Nakamura and CEM colleagues Takahiro Shimojima and Kyoko Ishizaka have now proved the capability of a specific type of electron microscope for imaging such ultrahigh-frequency sound waves. The findings were published in the journal Nano Letters.

They used an ultrafast transmission electron microscopy (UTEM) to detect sound waves produced by a 200-nanometer hole in the center of a thin silicon plate. A UTEM employs two laser beams separated by a little delay (see diagram above). One beam illuminates the material, while the other produces an ultrashort electron pulse in the microscope.
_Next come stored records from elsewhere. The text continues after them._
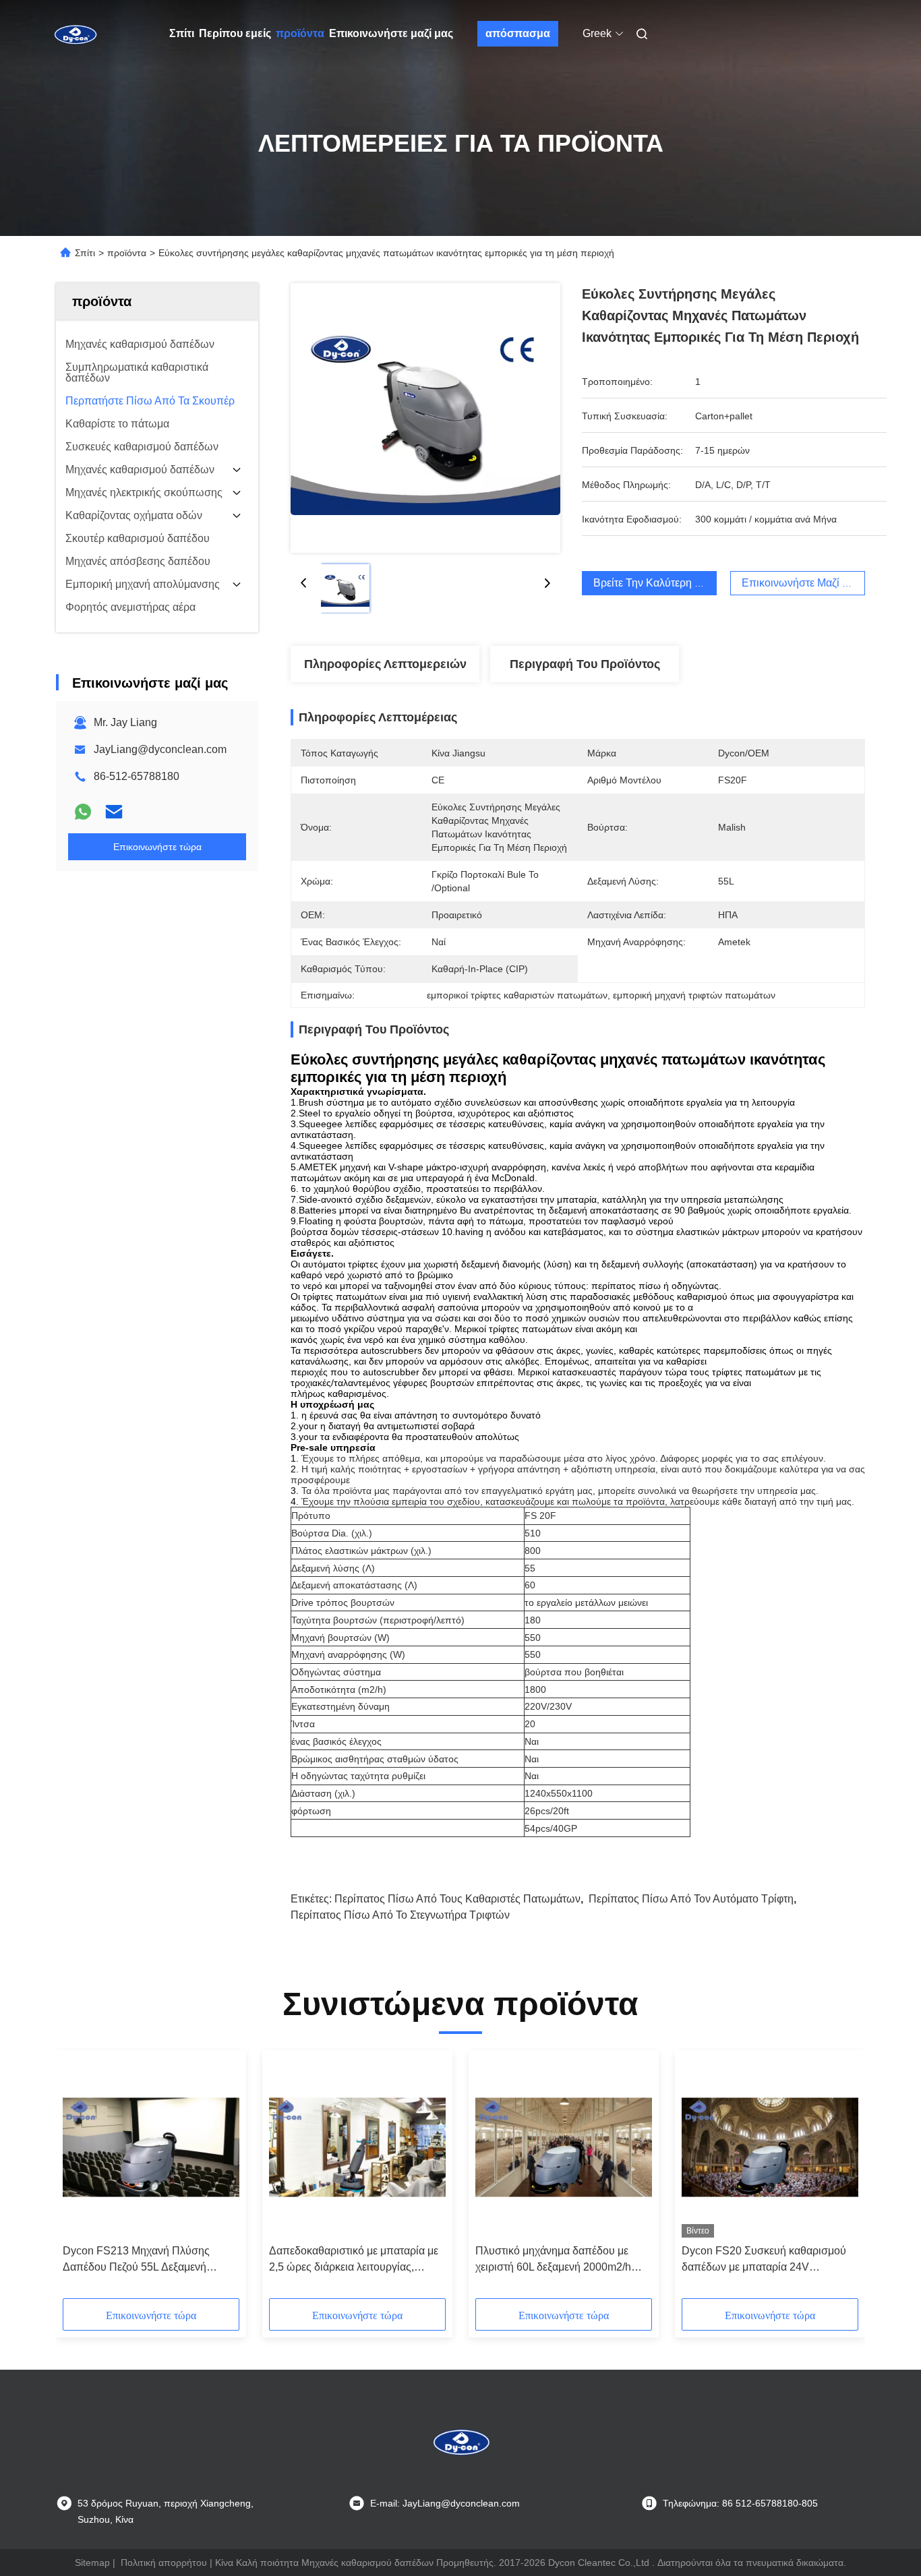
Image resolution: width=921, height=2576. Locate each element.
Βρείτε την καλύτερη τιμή (654, 583)
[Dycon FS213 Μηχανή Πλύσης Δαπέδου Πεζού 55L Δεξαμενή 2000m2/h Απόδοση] (151, 2147)
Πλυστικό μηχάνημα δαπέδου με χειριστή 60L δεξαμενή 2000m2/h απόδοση (553, 2260)
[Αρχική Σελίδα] (74, 33)
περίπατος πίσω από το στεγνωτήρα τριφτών (400, 1915)
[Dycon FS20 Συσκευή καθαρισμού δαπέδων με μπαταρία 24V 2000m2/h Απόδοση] (770, 2147)
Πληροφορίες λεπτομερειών (385, 664)
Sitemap (92, 2562)
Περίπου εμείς (235, 33)
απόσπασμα (517, 33)
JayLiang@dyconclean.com (160, 749)
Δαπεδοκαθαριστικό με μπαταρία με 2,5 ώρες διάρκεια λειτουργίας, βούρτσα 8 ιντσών (353, 2260)
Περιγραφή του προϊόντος (585, 664)
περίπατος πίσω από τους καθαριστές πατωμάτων (457, 1899)
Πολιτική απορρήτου (164, 2562)
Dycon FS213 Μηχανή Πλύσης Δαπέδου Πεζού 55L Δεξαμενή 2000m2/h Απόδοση (136, 2260)
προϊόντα (300, 33)
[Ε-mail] (114, 811)
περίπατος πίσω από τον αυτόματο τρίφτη (691, 1899)
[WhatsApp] (83, 811)
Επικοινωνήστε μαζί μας (391, 33)
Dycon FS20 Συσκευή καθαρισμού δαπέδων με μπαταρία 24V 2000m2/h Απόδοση (764, 2260)
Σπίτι (181, 33)
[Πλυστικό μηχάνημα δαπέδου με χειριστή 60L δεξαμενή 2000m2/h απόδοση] (563, 2147)
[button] (80, 2179)
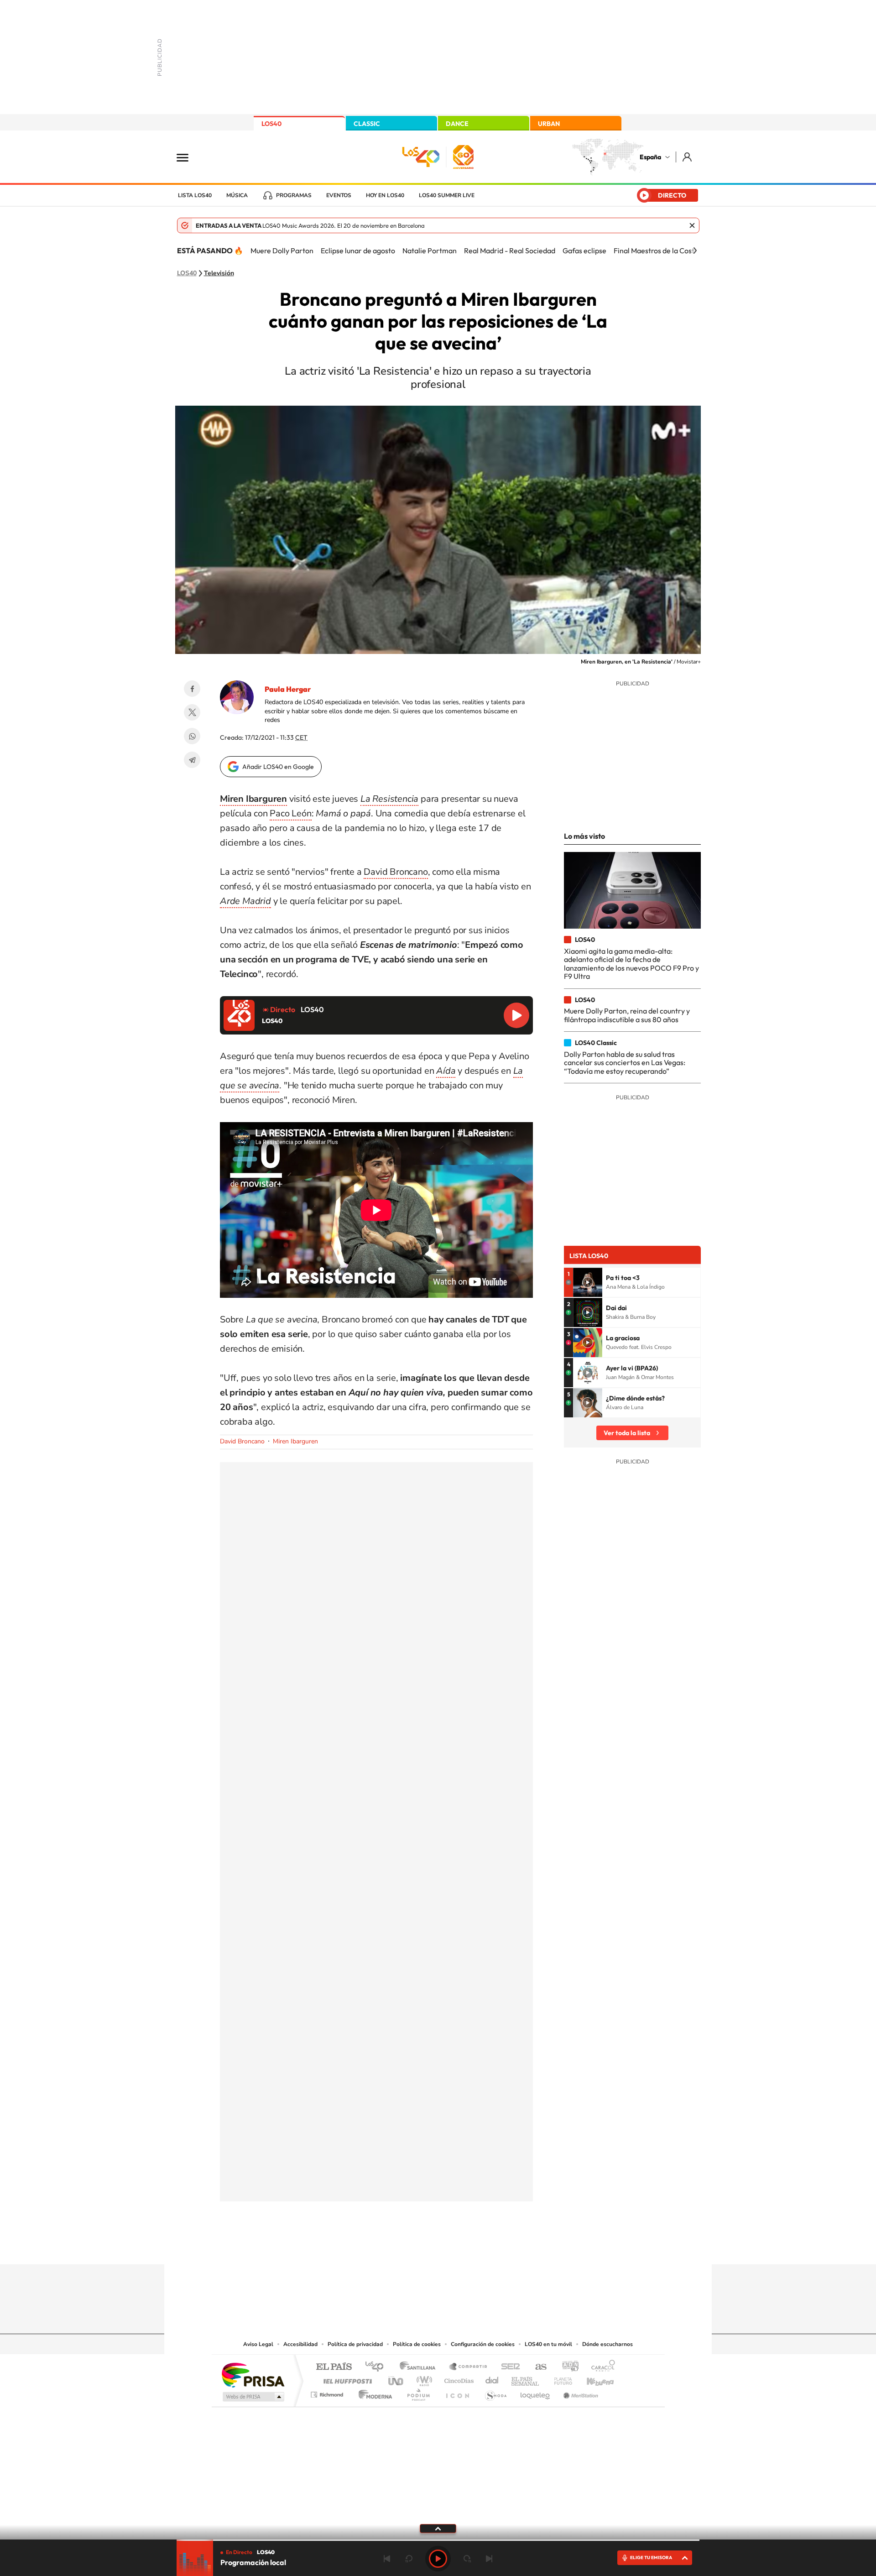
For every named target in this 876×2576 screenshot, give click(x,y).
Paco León (290, 813)
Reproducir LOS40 (516, 1015)
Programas (294, 195)
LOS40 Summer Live (446, 195)
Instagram (383, 2246)
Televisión (219, 273)
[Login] (688, 157)
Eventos (338, 195)
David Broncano (396, 872)
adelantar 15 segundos (467, 2558)
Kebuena (592, 2378)
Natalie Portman (429, 250)
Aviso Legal (258, 2344)
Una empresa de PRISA (253, 2375)
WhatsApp (192, 736)
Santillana (420, 2367)
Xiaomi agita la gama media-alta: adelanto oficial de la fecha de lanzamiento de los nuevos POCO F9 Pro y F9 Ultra (631, 963)
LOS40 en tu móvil (548, 2344)
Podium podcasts (418, 2392)
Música (237, 195)
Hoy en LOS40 (385, 195)
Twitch (474, 2246)
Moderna (373, 2392)
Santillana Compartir (468, 2367)
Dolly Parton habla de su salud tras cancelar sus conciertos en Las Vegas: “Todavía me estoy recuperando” (624, 1063)
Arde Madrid (245, 901)
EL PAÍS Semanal (525, 2378)
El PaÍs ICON (457, 2392)
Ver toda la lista (627, 1433)
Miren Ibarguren (253, 799)
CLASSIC (367, 124)
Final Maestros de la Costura (659, 250)
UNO (396, 2378)
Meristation (579, 2392)
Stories (492, 2246)
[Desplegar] (438, 2528)
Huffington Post (346, 2378)
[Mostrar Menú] (188, 157)
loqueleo (535, 2392)
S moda (495, 2392)
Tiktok (401, 2246)
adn (567, 2367)
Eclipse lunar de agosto (358, 250)
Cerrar (692, 225)
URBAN (549, 124)
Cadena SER (507, 2367)
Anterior (386, 2558)
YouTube (419, 2246)
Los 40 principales (377, 2367)
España (650, 157)
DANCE (457, 124)
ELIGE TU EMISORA (651, 2557)
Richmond (328, 2392)
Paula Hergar (288, 689)
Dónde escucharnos (607, 2344)
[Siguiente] (694, 250)
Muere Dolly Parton (281, 250)
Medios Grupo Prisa (252, 2396)
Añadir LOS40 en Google (278, 767)
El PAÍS (334, 2367)
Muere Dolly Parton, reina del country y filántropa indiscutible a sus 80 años (627, 1015)
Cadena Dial (492, 2378)
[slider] (438, 2540)
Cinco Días (457, 2378)
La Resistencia (389, 799)
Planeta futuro (559, 2378)
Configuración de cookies (483, 2344)
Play (438, 2558)
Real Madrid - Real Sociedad (509, 250)
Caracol (600, 2367)
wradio (422, 2378)
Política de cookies (417, 2344)
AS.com (536, 2367)
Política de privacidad (355, 2344)
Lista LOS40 (195, 195)
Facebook (192, 688)
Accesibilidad (300, 2344)
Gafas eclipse (584, 250)
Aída (445, 1071)
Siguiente (489, 2558)
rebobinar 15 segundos (408, 2558)
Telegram (192, 760)
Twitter (192, 712)
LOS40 (271, 124)
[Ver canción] (587, 1282)
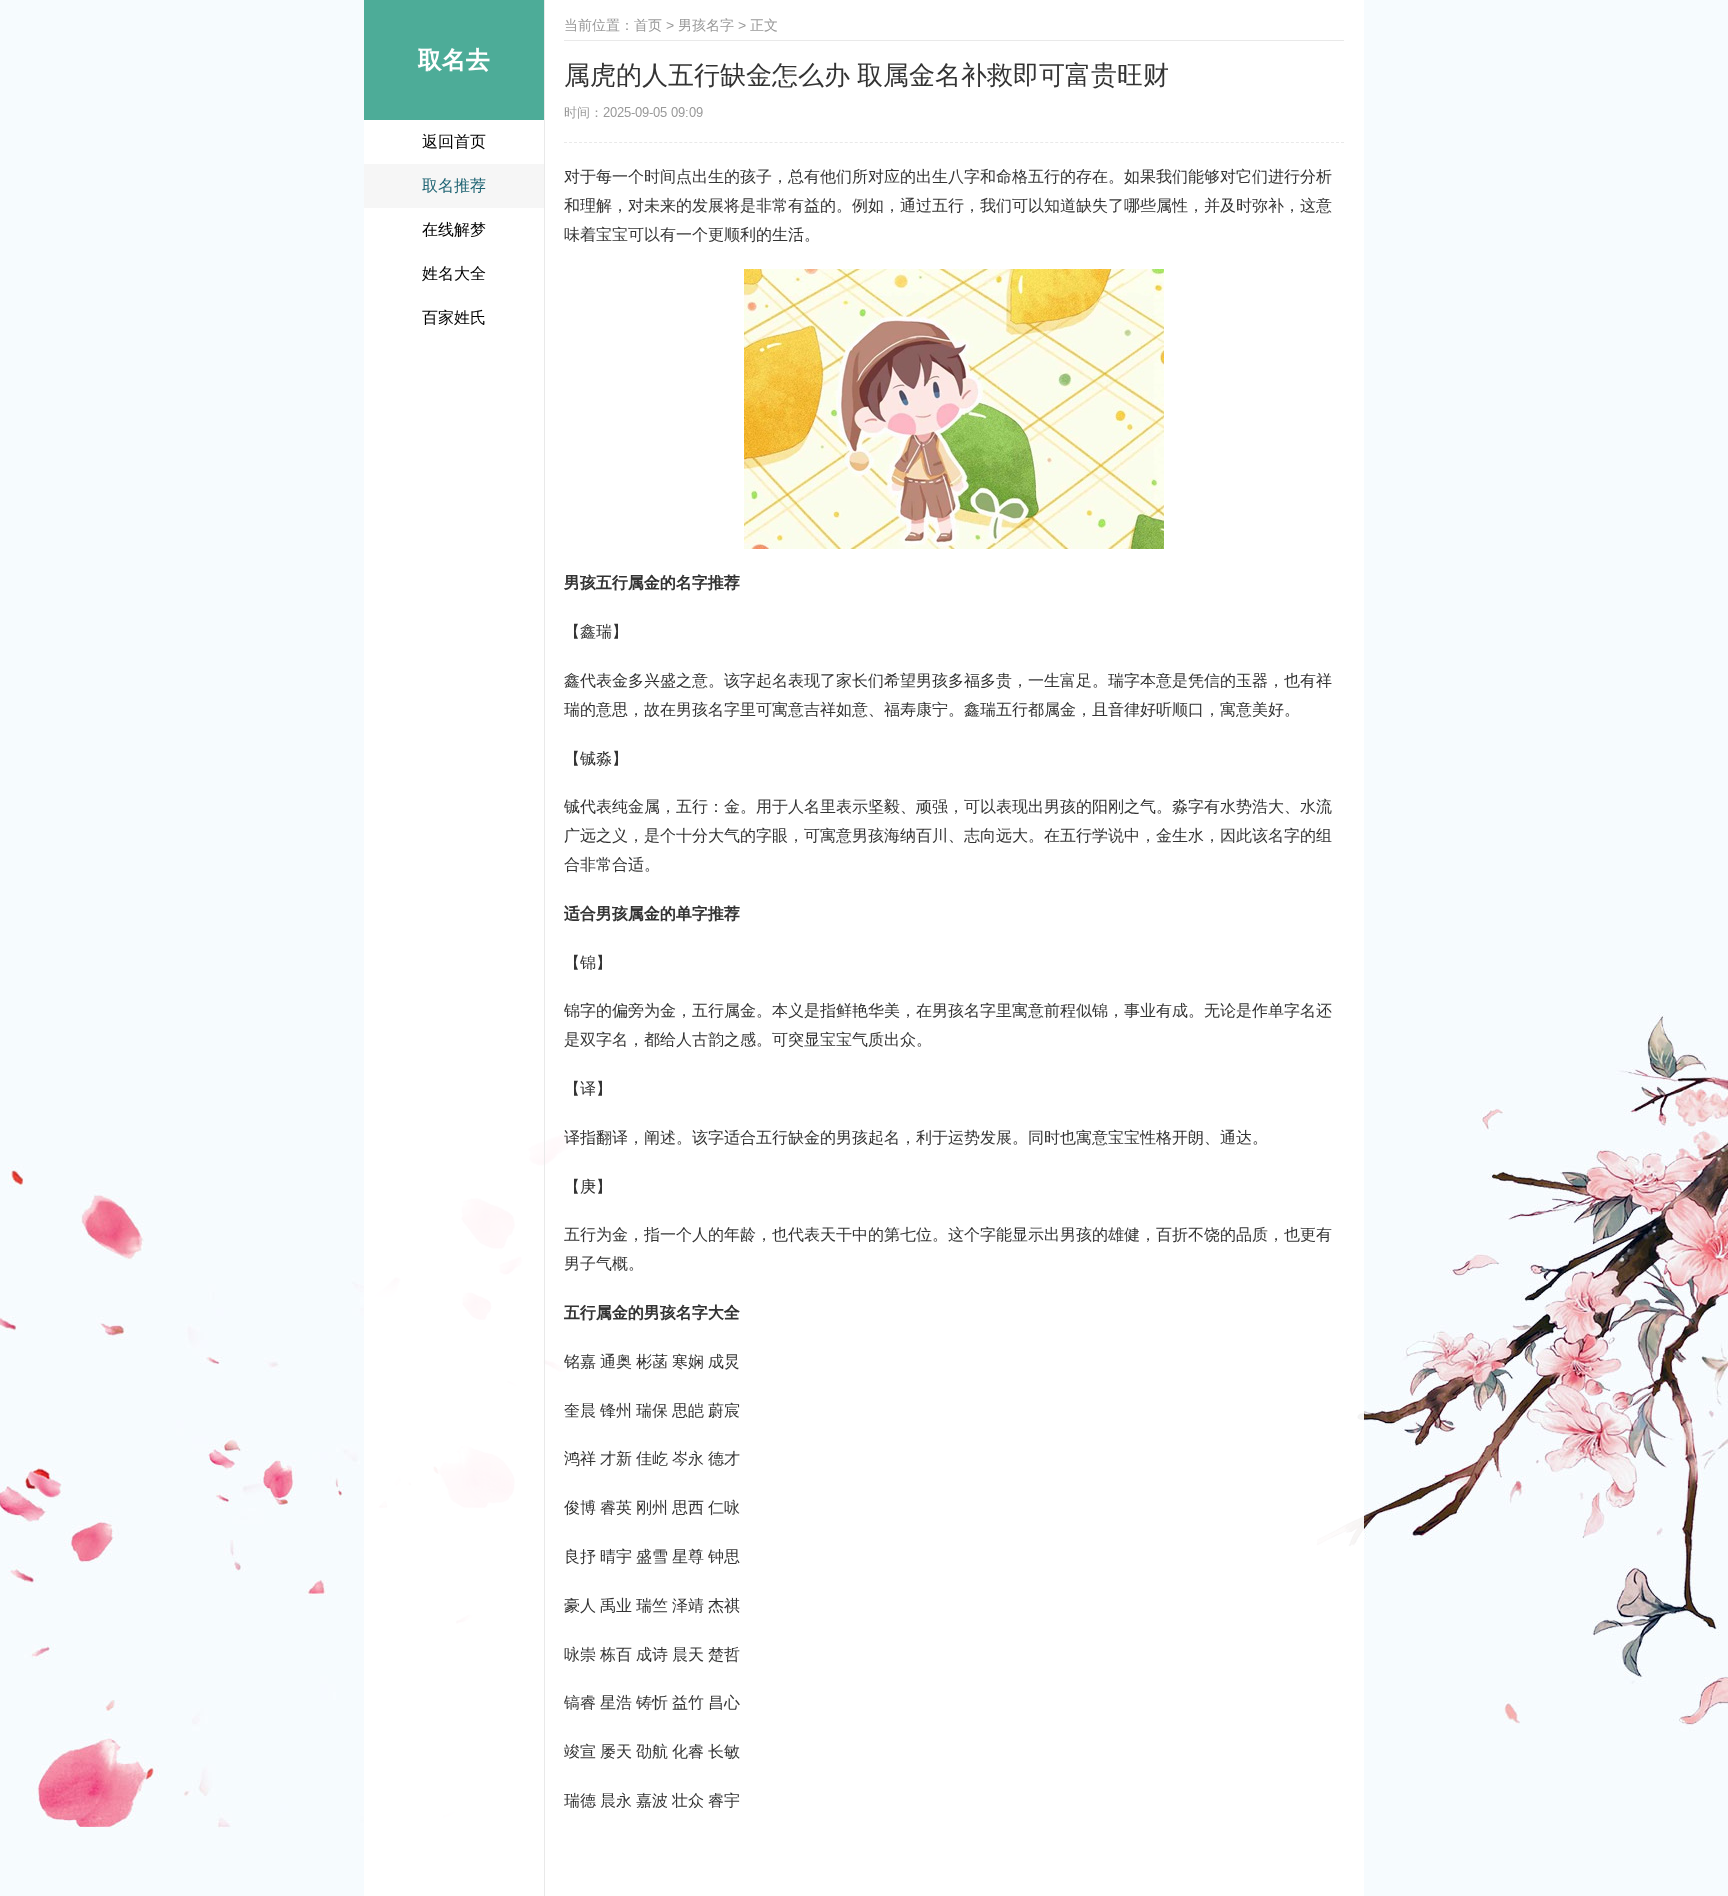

This configuration allows for the resolution of very short timescales.

When the trio theoretically calculated the waves and compared the simulations to experimentally observed photos, they discovered good agreement.

The photos’ quality exceeded the team’s expectations, allowing them to run a Fourier-transform analysis (a common mathematical analytic approach) on them. “We didn’t intend to characterize the sound waves before performing these experiments,” Nakamura explains. “However, once we had the data, we noticed it was very beautiful, and we could apply the Fourier transformation.” That took me by surprise.”

The researchers propose to use UTEM to examine ultrafast structural and magnetic dynamics in solids caused by such nanometric sound waves.